Nevertheless, there are still fundamental disagreements between the two points of view, regarding the implications of the “each for himself” tendency in imperialist relations, and the capacity of the bourgeoisie to mobilise the working class for war. And as we will try to show again in this article, the positions adopted by Steinklopfer in his most recent contribution still tend to call into question the foundations of the ICC’s notion of decomposition.
The implications of the rise of China
For Steinklopfer the most important change to have emerged since 1990 is the emergence of China as a real challenger to the USA. As he puts it in his latest contribution:
“Our Theses on Decomposition were right at the time they were written. These Theses never said that the tendency towards bi-polarity (towards the regroupment of rivalries around two main leading protagonists) or towards the formation of imperialist blocs disappears. What it said, and rightly so, is that, at the time of writing, there was no country existing (and none in sight) capable of challenging the United States, and that therefore world war was no longer on the agenda. In this situation the Theses were also right to insist that, even without world war, capitalism remained tendentially condemned to eventually wipe out our species, through local wars, general chaos, the destruction of nature etc. Not surprisingly, three decades later the situation has changed. Above all because China is developing the global potential to challenge the United States. But also because Russian imperialism has regained its capacity of counter-attack (a power with many weaknesses, but which still possesses inter-continental rockets which threaten America).

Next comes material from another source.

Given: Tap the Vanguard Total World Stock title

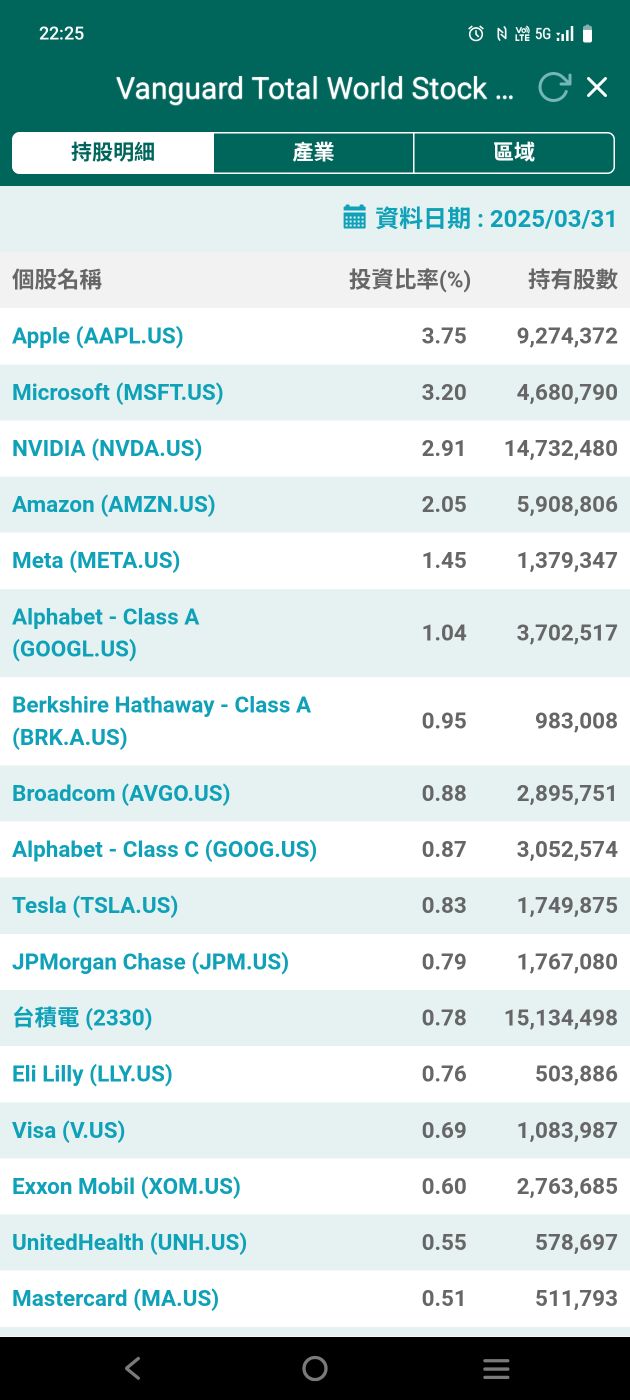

The rise of China has put the question of World War back on the agenda of history. This represents, in a sense, a kind of ‘normalisation’ in relation to the history of decadent capitalism. The period after 1989, during which the ruling class was not getting ready for world war, was an exception to the rule. An exception which is now over. This does not mean that a Third World War is inevitable: throughout the Cold War, it was also on the agenda, yet it never broke out. What we can be sure of, however, is that the proletariat, humanity as a whole, and the planet will be made to pay a terrible price for the Sino-American conflict, one way or the other, whatever forms it takes”.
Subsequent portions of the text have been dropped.